Gespeicherte Datensätze:

= = = = =

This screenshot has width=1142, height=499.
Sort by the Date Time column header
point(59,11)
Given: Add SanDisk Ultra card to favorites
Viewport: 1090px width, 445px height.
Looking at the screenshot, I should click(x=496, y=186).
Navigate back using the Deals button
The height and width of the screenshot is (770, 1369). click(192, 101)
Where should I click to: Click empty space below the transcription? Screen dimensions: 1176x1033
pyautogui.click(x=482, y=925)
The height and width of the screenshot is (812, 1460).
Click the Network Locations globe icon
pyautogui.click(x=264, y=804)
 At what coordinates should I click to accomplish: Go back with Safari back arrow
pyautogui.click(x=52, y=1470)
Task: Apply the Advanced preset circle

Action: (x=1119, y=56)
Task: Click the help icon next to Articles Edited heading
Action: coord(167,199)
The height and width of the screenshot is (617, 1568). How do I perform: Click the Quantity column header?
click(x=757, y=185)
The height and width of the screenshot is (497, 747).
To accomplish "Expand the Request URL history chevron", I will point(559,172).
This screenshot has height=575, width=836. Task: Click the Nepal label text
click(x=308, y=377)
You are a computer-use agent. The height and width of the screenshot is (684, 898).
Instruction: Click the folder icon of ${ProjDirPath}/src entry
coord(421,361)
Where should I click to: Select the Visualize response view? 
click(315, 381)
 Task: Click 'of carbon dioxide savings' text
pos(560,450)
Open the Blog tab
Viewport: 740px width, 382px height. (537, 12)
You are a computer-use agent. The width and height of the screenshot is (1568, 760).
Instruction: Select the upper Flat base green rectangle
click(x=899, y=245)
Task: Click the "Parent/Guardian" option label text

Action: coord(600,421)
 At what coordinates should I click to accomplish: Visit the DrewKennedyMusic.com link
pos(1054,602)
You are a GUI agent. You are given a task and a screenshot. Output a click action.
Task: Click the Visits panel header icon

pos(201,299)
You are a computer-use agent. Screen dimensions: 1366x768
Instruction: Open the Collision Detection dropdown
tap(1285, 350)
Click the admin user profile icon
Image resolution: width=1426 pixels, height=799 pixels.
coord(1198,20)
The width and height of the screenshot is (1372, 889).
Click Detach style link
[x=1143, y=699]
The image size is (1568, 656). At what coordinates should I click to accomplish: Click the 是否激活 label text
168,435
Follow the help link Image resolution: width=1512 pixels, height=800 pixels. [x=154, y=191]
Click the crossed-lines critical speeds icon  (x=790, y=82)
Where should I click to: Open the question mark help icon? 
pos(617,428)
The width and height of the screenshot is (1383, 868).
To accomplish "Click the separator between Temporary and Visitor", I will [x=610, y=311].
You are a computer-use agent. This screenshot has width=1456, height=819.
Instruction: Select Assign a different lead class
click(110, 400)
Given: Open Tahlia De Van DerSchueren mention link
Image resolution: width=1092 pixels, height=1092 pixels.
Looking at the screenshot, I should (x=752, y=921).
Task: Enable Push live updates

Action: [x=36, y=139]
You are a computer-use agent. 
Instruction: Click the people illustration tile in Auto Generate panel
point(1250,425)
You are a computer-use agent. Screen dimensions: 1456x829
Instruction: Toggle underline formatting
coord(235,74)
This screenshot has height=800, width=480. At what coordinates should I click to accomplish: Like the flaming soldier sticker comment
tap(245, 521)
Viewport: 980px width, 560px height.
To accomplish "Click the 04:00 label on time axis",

= = = = =

Aufgabenstellung:
Welche Zeilen der Daten oben enthalten die Zeichenfolge „icon“? Trage alle diese Zeilen unverändert zusammen und achte dabei auf Groß- und Kleinschreibung.

Vollständige Ausgabe:
Click the Network Locations globe icon
Task: Click the help icon next to Articles Edited heading
Instruction: Click the folder icon of ${ProjDirPath}/src entry
Task: Click the Visits panel header icon
Click the admin user profile icon
Click the crossed-lines critical speeds icon  (x=790, y=82)
Where should I click to: Open the question mark help icon? 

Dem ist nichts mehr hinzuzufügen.